:: Do this ::
Copy the lines from the one containing "Given: Click the instep progress bar" through the one containing "This screenshot has width=422, height=750.", swapping "progress bar" for "slider" and keeping everything else the same.

------ Supplied information ------

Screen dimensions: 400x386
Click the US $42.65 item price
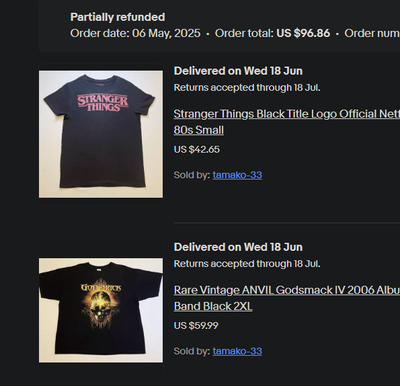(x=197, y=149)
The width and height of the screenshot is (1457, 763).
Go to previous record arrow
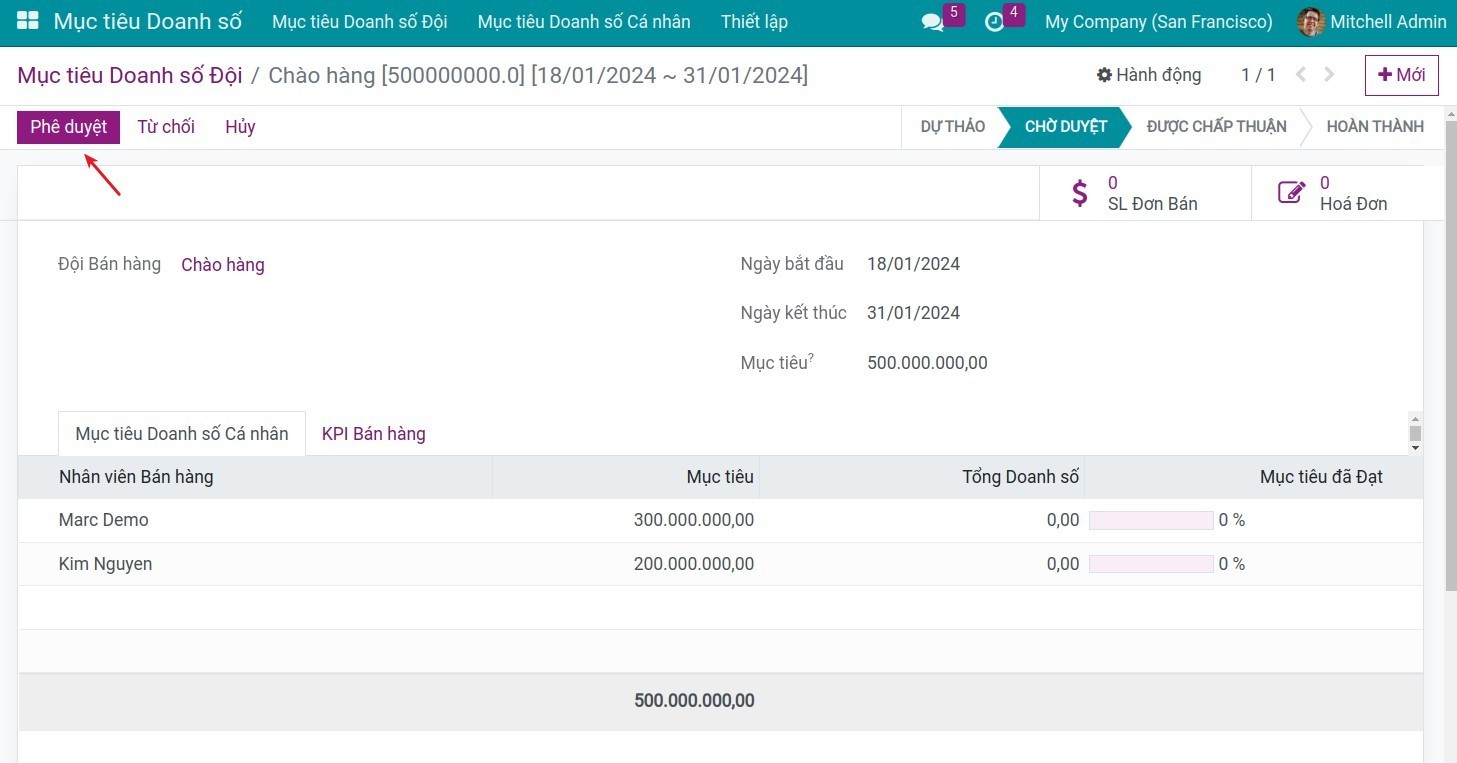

------
------ Supplied information ------

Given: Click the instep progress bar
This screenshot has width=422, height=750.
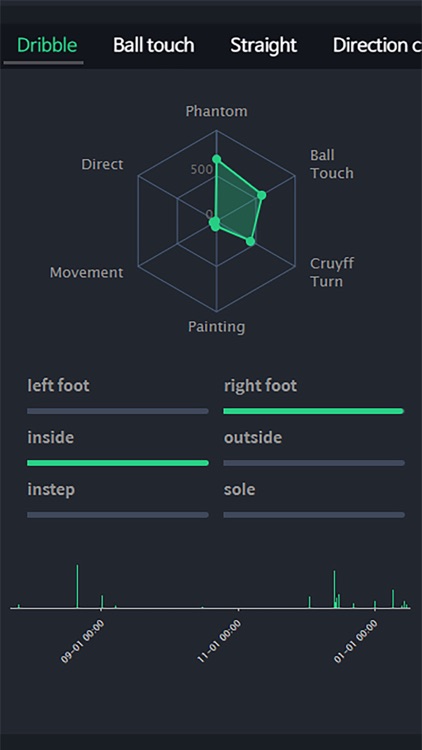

------

:: Written solution ::
Given: Click the instep slider
This screenshot has width=422, height=750.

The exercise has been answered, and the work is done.